富士ゼロックスとアイネットがサービスの提供を開始

2012年03月08日 11:00

 アイネットと富士ゼロックスが、「Cloudstor」と「ネットプリント」とを連携させた企業向けクラウドサービスを2012年4月1日より提供開始すると発表。これにより、Cloudstorユーザーは、ストレージに格納したデジタルファイルを全国のセブン-イレブン店舗で印刷することが可能になるという。

 Cloudstorとは、大規模データを複数のコンピュータにて分散処理・管理するためのオープンソースプラットフォームであるHadoop分散ファイルシステムで構築した、アイネットの提供する企業向けストレージサービスのこと。WordやExcelなど使用頻度の高いファイルを容易かつセキュアに共有できる上、PCだけでなくスマートフォンやタブレット端末等、様々なデバイスからいつでもどこでも利用可能となるサービスである。一方「ネットプリント」は、インターネット経由で登録したファイルを、全国のセブン-イレブン店舗「マルチコピー機」でプリントできる富士ゼロックスが提供するサービス。

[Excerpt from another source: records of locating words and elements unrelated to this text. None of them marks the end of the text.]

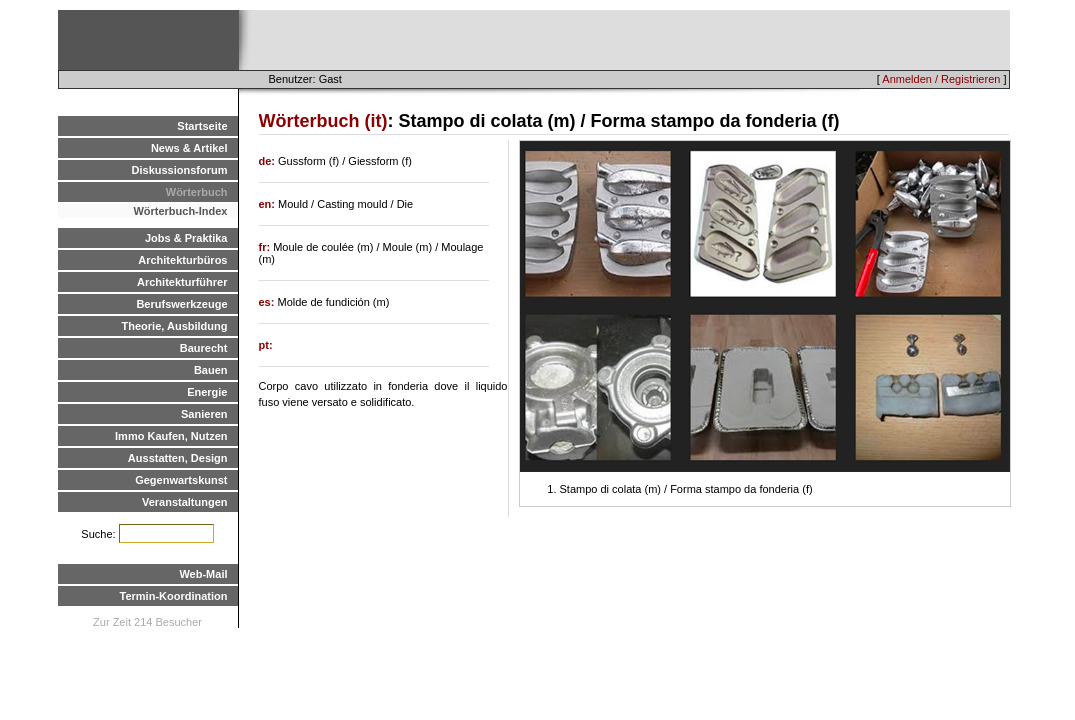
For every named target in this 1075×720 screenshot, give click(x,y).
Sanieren (204, 414)
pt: (266, 345)
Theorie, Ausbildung (175, 326)
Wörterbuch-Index (180, 211)
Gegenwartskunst (181, 480)
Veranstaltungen (185, 502)
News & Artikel (189, 148)
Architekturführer (182, 282)
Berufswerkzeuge (181, 304)
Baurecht (204, 348)
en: (269, 204)
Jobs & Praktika (186, 238)
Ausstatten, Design (178, 458)
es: (268, 302)
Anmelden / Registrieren (941, 79)
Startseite (202, 126)
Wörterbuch (197, 192)
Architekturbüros (182, 260)
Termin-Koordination (174, 596)
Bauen (211, 370)
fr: (266, 247)
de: (269, 161)
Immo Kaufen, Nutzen (171, 436)
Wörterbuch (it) (323, 121)
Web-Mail (203, 574)
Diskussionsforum (180, 170)
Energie (207, 392)
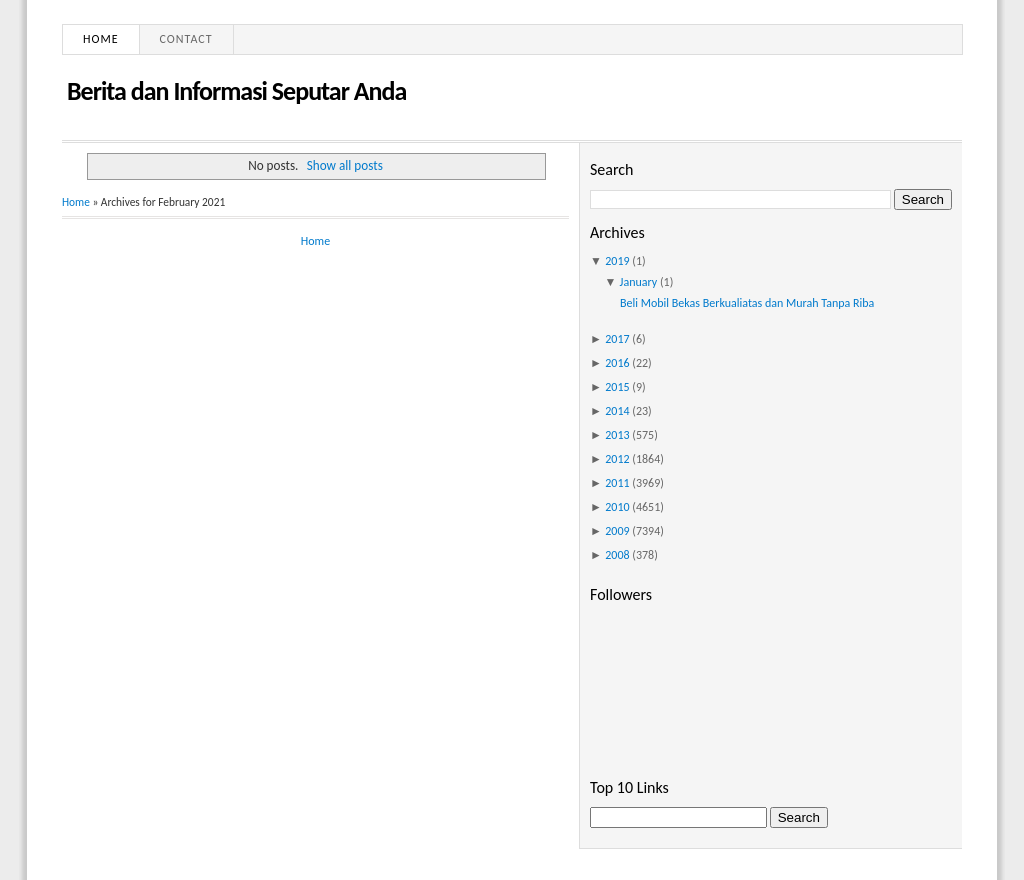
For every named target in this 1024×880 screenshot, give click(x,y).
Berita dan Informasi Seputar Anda (236, 91)
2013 (617, 435)
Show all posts (345, 165)
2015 (617, 387)
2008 (617, 555)
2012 (617, 459)
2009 (617, 531)
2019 (617, 261)
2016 (617, 363)
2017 (617, 339)
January (639, 282)
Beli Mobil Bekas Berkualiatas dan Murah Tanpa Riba (747, 303)
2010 (617, 507)
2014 (617, 411)
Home (101, 39)
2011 (617, 483)
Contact (186, 39)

 今回の連携により、Cloudstorユーザーは、デジタルファイルの管理・共有だけでなく「ネットプリント」を活用した印刷機能が利用できることになる。その為、営業に必要となる資料をCloudstorに格納しておくだけで持ち歩く必要がなく、お客様先訪問直前にセブン-イレブン店舗で印刷して持参したり、様々な資料を本部で一括管理することで急な仕様変更にも対応できたりと、効率的な営業活動が可能になるという。さらに、紙媒体を在庫として抱える必要がなくなることで、カタログをリニューアルした場合等に在庫を処分する必要がなくなるなど、コスト削減が期待できるという。

 インターネットや電子メールが普及する際、紙を使用する必要がなくなるので、紙媒体の需要は激減すると予想されていた。しかし、現実には印刷して持ち歩き、紙媒体として保存するなど、その需要はむしろ拡大する結果となっている。紙の需要減はコスト削減だけでなく、環境問題にも資する重大な要素である。必要な時に必要なだけ紙媒体とすることが可能なシステムは、効率的な営業活動に資するだけでなく、今度こそ紙の需要減に繋げられるであろうか。その普及動向は注目に値するであろう。